=== Section Start ===
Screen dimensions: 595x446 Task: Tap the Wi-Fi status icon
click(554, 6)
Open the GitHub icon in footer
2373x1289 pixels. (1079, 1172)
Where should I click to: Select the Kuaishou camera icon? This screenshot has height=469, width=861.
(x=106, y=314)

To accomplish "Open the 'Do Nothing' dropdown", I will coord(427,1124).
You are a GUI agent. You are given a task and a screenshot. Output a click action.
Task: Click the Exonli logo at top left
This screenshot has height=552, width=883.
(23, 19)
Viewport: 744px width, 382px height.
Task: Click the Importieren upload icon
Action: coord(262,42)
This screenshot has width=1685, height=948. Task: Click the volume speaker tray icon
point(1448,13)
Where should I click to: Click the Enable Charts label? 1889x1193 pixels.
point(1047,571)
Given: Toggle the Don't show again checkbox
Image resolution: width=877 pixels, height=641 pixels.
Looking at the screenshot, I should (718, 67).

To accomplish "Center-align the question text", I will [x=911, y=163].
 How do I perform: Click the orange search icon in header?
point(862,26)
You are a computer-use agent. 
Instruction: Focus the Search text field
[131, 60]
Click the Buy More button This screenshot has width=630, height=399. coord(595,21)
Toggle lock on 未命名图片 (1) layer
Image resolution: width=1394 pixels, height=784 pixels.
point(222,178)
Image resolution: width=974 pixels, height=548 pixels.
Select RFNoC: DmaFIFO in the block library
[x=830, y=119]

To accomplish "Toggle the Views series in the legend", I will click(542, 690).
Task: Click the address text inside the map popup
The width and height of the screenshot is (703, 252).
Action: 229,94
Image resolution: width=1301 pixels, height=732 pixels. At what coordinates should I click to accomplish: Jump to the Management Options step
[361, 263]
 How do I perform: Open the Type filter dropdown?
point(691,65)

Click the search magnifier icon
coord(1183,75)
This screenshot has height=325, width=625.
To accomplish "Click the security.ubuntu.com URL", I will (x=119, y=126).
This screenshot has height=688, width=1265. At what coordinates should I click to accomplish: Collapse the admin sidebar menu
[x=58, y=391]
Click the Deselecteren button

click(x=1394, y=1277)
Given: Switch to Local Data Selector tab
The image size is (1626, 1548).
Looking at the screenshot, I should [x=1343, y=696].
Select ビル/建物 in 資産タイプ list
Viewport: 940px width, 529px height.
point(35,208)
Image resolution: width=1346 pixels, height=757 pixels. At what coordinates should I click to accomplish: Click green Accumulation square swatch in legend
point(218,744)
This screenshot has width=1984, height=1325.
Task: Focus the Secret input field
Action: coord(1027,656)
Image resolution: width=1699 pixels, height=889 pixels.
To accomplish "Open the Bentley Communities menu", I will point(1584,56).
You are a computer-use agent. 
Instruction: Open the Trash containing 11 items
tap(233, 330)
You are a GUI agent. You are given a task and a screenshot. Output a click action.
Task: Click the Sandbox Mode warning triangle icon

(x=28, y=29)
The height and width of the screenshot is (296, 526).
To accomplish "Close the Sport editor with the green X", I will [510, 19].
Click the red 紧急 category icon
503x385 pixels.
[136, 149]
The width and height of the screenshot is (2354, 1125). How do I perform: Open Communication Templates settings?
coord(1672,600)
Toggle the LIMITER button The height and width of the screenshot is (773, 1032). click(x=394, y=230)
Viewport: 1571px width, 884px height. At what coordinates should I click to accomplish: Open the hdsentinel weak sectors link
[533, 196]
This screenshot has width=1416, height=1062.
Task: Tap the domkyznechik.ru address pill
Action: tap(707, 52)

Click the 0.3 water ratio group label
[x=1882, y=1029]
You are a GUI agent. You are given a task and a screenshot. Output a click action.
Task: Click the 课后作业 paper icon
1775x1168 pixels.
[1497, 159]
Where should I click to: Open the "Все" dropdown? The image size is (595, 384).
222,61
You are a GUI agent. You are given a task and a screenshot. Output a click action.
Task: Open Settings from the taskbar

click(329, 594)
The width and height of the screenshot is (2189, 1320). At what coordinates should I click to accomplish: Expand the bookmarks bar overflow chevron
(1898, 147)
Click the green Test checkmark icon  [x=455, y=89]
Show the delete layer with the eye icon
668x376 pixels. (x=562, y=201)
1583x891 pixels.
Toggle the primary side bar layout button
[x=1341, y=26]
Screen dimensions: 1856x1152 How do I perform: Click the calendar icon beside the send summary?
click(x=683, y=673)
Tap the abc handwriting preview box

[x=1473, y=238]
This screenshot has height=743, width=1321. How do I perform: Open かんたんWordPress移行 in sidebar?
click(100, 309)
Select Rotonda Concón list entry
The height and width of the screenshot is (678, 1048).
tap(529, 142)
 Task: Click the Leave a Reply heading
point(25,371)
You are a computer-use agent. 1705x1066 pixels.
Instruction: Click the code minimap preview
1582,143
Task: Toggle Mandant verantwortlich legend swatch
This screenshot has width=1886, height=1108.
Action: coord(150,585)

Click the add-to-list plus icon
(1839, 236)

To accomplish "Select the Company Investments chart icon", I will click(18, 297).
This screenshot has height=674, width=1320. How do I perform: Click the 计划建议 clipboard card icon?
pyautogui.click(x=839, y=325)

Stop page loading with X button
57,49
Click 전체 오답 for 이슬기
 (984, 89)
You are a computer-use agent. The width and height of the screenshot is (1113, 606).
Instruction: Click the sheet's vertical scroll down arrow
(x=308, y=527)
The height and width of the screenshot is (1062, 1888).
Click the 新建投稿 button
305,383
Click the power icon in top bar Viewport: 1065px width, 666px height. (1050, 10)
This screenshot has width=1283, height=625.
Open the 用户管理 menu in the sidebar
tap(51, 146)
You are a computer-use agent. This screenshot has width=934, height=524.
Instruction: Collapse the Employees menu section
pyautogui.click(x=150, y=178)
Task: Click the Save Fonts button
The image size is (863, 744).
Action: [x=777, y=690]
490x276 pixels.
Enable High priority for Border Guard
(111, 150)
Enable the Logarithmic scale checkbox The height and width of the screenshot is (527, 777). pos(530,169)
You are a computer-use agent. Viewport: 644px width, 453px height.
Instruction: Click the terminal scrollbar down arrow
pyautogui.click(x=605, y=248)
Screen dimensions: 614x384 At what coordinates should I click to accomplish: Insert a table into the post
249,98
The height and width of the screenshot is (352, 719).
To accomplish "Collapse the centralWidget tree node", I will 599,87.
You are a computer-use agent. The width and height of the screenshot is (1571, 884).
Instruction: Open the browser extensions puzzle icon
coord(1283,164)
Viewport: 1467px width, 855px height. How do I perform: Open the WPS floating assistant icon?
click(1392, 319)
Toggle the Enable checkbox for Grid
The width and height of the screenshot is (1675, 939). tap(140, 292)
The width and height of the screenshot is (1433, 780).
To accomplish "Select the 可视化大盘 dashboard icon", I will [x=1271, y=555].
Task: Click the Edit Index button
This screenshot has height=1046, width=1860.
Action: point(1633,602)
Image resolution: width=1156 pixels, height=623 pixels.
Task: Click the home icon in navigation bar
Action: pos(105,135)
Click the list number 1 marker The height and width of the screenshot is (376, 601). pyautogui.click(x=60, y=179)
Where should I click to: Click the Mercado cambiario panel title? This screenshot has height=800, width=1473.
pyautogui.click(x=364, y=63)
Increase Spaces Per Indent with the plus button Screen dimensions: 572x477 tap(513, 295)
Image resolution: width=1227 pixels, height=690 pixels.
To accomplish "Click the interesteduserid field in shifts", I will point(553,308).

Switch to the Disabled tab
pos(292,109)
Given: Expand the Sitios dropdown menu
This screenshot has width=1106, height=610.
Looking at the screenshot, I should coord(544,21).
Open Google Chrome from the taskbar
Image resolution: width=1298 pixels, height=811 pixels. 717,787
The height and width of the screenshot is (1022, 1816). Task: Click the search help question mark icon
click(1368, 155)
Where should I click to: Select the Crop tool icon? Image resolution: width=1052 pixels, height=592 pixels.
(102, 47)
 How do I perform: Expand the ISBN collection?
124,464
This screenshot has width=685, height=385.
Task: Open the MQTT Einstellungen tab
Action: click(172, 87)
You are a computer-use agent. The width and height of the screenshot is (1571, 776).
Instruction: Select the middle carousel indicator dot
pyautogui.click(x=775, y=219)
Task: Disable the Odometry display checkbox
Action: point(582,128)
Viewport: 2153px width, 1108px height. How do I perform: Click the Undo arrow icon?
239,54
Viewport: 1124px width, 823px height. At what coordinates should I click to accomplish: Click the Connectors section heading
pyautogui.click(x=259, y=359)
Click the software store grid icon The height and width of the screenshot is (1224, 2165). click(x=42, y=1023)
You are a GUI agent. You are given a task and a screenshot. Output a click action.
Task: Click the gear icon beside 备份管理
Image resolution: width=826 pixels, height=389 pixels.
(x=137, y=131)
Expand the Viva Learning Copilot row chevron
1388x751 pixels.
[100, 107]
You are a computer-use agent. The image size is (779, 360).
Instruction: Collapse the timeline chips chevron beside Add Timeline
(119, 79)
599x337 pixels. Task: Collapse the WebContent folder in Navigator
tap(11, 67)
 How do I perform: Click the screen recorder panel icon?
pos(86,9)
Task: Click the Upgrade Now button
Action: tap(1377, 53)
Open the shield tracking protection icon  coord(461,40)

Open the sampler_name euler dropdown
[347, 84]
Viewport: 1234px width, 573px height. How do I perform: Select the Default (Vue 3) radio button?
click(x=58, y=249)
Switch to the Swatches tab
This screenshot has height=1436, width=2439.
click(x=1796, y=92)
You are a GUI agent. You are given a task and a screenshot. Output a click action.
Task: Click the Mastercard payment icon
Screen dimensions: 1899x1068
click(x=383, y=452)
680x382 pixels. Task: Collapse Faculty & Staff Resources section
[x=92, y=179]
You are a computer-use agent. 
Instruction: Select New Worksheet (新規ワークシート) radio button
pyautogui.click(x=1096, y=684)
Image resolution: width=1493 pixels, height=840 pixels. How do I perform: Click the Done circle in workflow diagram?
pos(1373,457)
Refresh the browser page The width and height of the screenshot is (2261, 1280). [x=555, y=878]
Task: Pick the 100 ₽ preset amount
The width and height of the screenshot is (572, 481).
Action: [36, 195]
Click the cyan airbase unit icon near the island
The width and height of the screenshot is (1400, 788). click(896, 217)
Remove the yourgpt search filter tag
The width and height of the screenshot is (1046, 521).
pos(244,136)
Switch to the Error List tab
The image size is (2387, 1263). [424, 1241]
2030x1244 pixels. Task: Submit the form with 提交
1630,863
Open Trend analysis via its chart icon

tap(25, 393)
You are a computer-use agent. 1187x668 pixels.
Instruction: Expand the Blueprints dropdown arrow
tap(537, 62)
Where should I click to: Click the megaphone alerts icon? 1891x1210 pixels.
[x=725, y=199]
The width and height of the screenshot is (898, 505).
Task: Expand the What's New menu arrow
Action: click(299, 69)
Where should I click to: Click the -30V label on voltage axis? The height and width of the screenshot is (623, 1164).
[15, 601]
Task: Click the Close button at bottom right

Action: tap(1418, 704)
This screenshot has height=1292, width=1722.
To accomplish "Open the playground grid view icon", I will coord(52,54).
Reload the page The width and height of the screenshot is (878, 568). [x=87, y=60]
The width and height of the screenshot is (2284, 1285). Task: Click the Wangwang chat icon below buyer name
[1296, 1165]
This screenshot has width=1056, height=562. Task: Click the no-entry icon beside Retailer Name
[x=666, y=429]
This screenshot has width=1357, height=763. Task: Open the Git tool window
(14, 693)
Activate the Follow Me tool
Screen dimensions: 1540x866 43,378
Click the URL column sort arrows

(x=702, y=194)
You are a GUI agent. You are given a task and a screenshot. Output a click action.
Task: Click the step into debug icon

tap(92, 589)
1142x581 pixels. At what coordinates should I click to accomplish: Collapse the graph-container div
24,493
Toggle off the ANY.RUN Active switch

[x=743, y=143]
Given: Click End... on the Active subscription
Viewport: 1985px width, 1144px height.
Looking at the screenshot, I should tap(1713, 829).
=== Section End ===
Above are records; repeat only the lines starting at the line with "Where should I click to: Click the Mercado" and ending at the line with "Image resolution: width=1227", exactly as they appear, both included.

Where should I click to: Click the Mercado cambiario panel title? This screenshot has height=800, width=1473.
pyautogui.click(x=364, y=63)
Increase Spaces Per Indent with the plus button Screen dimensions: 572x477 tap(513, 295)
Image resolution: width=1227 pixels, height=690 pixels.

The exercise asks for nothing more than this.